[Stored items]
============================================================

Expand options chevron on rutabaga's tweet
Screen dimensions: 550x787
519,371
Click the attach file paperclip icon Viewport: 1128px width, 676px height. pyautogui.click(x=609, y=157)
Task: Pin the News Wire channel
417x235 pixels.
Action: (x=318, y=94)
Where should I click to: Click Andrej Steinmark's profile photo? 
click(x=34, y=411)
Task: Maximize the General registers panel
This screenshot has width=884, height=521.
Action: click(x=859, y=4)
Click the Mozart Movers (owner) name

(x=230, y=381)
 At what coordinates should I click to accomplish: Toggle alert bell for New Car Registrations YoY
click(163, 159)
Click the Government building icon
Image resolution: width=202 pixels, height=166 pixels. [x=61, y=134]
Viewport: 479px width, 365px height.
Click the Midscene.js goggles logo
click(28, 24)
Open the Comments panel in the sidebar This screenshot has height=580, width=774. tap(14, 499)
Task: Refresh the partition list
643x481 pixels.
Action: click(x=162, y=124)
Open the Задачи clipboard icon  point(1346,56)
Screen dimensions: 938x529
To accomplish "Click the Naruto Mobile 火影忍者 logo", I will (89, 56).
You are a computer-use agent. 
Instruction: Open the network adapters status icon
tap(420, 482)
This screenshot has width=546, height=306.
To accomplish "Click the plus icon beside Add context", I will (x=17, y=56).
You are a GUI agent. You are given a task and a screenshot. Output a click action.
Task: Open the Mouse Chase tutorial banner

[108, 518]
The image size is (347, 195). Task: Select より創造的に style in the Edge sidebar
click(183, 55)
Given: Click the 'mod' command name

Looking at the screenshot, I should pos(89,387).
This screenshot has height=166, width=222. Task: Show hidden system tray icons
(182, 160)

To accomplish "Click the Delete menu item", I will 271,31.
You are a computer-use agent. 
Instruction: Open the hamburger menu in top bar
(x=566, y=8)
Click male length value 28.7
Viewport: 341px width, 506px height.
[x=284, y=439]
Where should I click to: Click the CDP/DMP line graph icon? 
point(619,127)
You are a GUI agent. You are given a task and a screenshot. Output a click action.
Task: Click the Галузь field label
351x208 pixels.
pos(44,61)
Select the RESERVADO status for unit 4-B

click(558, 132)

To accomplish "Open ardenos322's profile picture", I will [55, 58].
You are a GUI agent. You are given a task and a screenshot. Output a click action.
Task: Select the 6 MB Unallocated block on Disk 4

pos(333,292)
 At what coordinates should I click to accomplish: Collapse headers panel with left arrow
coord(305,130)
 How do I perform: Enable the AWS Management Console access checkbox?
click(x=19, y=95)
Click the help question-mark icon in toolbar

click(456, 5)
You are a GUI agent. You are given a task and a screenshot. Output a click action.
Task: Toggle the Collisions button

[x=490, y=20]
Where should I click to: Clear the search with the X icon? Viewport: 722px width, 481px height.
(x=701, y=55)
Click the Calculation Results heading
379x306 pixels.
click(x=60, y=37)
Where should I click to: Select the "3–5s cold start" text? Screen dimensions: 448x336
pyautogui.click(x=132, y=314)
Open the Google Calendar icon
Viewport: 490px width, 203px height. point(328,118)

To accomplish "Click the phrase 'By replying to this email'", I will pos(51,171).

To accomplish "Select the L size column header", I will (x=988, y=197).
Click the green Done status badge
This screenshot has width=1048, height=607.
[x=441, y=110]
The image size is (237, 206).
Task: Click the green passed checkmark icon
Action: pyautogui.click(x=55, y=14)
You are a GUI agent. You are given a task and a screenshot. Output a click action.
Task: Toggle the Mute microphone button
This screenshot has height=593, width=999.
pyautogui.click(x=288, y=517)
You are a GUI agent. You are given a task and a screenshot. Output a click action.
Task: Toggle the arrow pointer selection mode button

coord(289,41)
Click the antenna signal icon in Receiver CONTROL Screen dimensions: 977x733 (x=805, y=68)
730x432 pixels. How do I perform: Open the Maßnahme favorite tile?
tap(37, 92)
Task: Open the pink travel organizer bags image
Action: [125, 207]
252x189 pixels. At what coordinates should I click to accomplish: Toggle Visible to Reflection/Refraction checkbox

============================================================

→ **Assignment**
Restate word for word the lines above, beginning with the one that contains "Where should I click to: Clear" and ending with the last line.

→ **Response area**
Where should I click to: Clear the search with the X icon? Viewport: 722px width, 481px height.
(x=701, y=55)
Click the Calculation Results heading
379x306 pixels.
click(x=60, y=37)
Where should I click to: Select the "3–5s cold start" text? Screen dimensions: 448x336
pyautogui.click(x=132, y=314)
Open the Google Calendar icon
Viewport: 490px width, 203px height. point(328,118)

To accomplish "Click the phrase 'By replying to this email'", I will pos(51,171).

To accomplish "Select the L size column header", I will (x=988, y=197).
Click the green Done status badge
This screenshot has width=1048, height=607.
[x=441, y=110]
The image size is (237, 206).
Task: Click the green passed checkmark icon
Action: pyautogui.click(x=55, y=14)
You are a GUI agent. You are given a task and a screenshot. Output a click action.
Task: Toggle the Mute microphone button
This screenshot has height=593, width=999.
pyautogui.click(x=288, y=517)
You are a GUI agent. You are given a task and a screenshot. Output a click action.
Task: Toggle the arrow pointer selection mode button

coord(289,41)
Click the antenna signal icon in Receiver CONTROL Screen dimensions: 977x733 (x=805, y=68)
730x432 pixels. How do I perform: Open the Maßnahme favorite tile?
tap(37, 92)
Task: Open the pink travel organizer bags image
Action: [125, 207]
252x189 pixels. At what coordinates should I click to accomplish: Toggle Visible to Reflection/Refraction checkbox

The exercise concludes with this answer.